Looking at this feature importances a second time, it looks like the words chosen as important are proxies for whether the candidate is the incumbent. This makes sense, from the little that I know about politics.

Let's look at the training accuracy:

In [22]:
preds = clf.predict_proba(X)[:,1]
## put the raw predictions in the dataframe so we can use df.groupy
df_train['pred_raw'] = preds
In [23]:
df_train.head()
Out[23]:
candidate tweets replies retweets favorites winner race_index pred_raw
0 Bradley Byrne [\nThings to do Tuesday:\n-VOTE; remind friend... [0.0, 0.0, 0.0, 0.0, 0.0, 0.0, 0.0, 0.0, 0.0, ... [0.0, 3.0, 0.0, 0.0, 0.0, 7.0, 0.0, 0.0, 0.0, ... [0.0, 2.0, 0.0, 0.0, 0.0, 0.0, 1.0, 0.0, 0.0, ... 1 0 0.979400
1 Burton LeFlore [\nWATCH: http://ln.is/youtu.be/jvTA8  ELECT... [0.0, 0.0, 0.0, 0.0, 0.0, 2.0, 0.0, 0.0, 0.0, ... [0.0, 7.0, 0.0, 0.0, 0.0, 1.0, 0.0, 0.0, 0.0, ... [0.0, 0.0, 0.0, 1.0, 0.0, 1.0, 0.0, 0.0, 0.0, ... 0 0 0.055113
2 Martha Roby [\nGlad to see and hear Martha Roby at Rotary ... [0.0, 0.0, 0.0, 0.0, 0.0, 0.0, 0.0, 0.0, 0.0, ... [0.0, 0.0, 0.0, 17.0, 0.0, 0.0, 0.0, 0.0, 0.0,... [0.0, 1.0, 0.0, 1.0, 0.0, 0.0, 0.0, 0.0, 1.0, ... 1 1 0.953310
3 Erick Wright [\nBetter Vote Erick Wright, Jennifer S. Marsd... [0.0, 0.0, 0.0, 0.0, 0.0, 0.0, 0.0, 0.0, 0.0, ... [0.0, 0.0, 0.0, 0.0, 17.0, 0.0, 0.0, 0.0, 0.0,... [0.0, 0.0, 0.0, 0.0, 1.0, 0.0, 0.0, 0.0, 0.0, ... 0 1 0.043328
4 Mike Rogers [\nNSA Director Mike Rogers will begin his add... [0.0, 0.0, 0.0, 0.0, 0.0, 1.0, 0.0, 0.0, 0.0, ... [1.0, 0.0, 7.0, 0.0, 2.0, 1.0, 0.0, 2.0, 2.0, ... [0.0, 0.0, 1.0, 5.0, 1.0, 1.0, 0.0, 0.0, 1.0, ... 1 2 0.954916
In [24]:
## get dictionaries mappying race index to index of predicted and true winners
preds = df_train.groupby('race_index').pred_raw.apply(lambda x: x.idxmax()).to_dict()
true = df_train.groupby('race_index').winner.apply(lambda x: x.idxmax()).to_dict()
In [25]:
## get train accuracy on race
acc = np.mean([preds[race_ind]==true[race_ind] for race_ind in df_train.race_index.unique()])
acc
Out[25]:
0.95216400911161736

Now let's test the model on the 2016 races to see how it performs.
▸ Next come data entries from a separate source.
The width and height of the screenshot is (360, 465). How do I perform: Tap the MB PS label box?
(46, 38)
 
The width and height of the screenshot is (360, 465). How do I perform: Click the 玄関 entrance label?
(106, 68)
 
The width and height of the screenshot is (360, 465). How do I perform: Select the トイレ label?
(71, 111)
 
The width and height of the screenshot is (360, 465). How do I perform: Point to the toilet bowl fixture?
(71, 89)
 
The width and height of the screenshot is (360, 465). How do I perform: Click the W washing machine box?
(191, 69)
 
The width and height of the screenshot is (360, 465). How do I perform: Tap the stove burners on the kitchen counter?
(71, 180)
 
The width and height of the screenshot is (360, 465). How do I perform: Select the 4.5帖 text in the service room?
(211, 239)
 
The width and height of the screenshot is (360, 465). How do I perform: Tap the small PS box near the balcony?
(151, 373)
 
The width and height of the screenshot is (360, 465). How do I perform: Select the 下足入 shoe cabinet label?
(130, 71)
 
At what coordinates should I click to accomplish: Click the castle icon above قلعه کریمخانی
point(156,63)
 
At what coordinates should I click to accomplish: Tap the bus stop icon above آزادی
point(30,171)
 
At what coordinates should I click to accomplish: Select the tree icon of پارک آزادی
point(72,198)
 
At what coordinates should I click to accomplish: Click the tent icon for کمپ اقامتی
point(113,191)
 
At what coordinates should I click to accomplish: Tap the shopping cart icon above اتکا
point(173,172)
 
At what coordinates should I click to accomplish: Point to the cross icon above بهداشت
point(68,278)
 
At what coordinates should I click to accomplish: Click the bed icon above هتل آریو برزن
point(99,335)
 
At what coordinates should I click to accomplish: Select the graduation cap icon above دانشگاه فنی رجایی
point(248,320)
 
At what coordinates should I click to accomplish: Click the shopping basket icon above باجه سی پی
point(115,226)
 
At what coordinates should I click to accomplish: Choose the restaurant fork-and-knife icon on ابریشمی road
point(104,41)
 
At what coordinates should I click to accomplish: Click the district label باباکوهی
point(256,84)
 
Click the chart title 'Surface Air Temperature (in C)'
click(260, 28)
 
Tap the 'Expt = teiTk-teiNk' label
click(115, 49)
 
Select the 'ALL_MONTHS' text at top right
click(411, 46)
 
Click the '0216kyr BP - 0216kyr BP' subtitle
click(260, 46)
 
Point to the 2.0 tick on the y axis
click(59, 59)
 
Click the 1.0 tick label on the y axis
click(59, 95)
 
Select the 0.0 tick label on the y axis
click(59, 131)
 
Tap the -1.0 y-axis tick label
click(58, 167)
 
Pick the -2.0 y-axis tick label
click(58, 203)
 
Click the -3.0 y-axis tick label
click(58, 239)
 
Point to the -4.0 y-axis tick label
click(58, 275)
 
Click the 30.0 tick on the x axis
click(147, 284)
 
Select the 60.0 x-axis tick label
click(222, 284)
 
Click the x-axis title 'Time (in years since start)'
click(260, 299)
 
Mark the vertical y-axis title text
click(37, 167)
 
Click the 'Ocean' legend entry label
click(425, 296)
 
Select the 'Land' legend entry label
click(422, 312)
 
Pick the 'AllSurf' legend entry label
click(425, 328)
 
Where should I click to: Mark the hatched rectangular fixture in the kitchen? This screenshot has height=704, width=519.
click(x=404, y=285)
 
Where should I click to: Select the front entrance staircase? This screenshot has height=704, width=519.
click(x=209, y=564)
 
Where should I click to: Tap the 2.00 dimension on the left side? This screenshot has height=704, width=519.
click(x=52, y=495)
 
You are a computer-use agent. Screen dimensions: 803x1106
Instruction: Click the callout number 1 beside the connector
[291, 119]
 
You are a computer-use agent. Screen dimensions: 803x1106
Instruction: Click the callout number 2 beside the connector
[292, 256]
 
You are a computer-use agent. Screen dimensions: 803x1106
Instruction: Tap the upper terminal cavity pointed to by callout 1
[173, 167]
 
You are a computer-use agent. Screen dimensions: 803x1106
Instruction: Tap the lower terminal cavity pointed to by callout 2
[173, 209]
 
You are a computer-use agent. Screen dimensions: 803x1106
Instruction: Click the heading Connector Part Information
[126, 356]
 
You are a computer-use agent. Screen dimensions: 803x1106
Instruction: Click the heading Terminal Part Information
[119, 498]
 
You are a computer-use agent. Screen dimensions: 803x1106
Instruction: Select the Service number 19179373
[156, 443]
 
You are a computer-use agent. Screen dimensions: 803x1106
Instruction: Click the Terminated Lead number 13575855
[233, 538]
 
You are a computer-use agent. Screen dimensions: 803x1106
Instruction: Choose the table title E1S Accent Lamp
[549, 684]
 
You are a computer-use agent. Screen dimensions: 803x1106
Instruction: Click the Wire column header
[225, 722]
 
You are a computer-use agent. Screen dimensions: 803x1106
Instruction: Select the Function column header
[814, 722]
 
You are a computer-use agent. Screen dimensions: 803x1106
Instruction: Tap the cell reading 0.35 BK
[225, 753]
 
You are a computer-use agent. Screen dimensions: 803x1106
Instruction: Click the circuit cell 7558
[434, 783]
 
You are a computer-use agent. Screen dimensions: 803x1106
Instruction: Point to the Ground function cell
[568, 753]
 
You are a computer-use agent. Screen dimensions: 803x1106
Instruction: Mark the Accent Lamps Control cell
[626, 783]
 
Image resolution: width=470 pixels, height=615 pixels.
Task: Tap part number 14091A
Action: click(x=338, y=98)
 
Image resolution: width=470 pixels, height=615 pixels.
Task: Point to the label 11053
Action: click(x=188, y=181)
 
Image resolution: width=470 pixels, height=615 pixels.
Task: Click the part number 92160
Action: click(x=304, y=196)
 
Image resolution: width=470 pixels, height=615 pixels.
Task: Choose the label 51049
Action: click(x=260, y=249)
I will produce the features using the same function as earlier, make the predictions using the trained model and then make a plot and compute the accuracy.

In [26]:
## get test matrix and predictions
X_test = features.transform(df_test[['tweets','replies','retweets','favorites']])
preds_test = clf.predict_proba(X_test)[:,1]
In [27]:
## make a plot
fig,ax = plt.subplots(1,1,figsize=(13,5))
plt.hist(preds_test[(df_test.winner==1).values],alpha=.5,
         label='predictions for winners');
plt.hist(preds_test[(df_test.winner==0).values],alpha=.5,
         label='predictions for non-winners');
plt.legend();
plt.title('Test Set Predictions');
In [28]:
## put the raw predictions in the test dataframe so we can use df.groupy
df_test['pred_raw'] = preds_test
In [29]:
## get dictionaries mappying race index to index of predicted and true winners, this time on test set
preds_test = df_test.groupby('race_index').pred_raw.apply(lambda x: x.idxmax()).to_dict()
true_test = df_test.groupby('race_index').winner.apply(lambda x: x.idxmax()).to_dict()
In [30]:
## get test accuracy on race level
acc = np.mean([preds_test[race_ind]==true_test[race_ind] for race_ind in df_test.race_index.unique()])
acc
Out[30]:
0.88135593220338981

88% accuracy is not that bad! Considering I used nothing but tweets and imbued no prior knowledge.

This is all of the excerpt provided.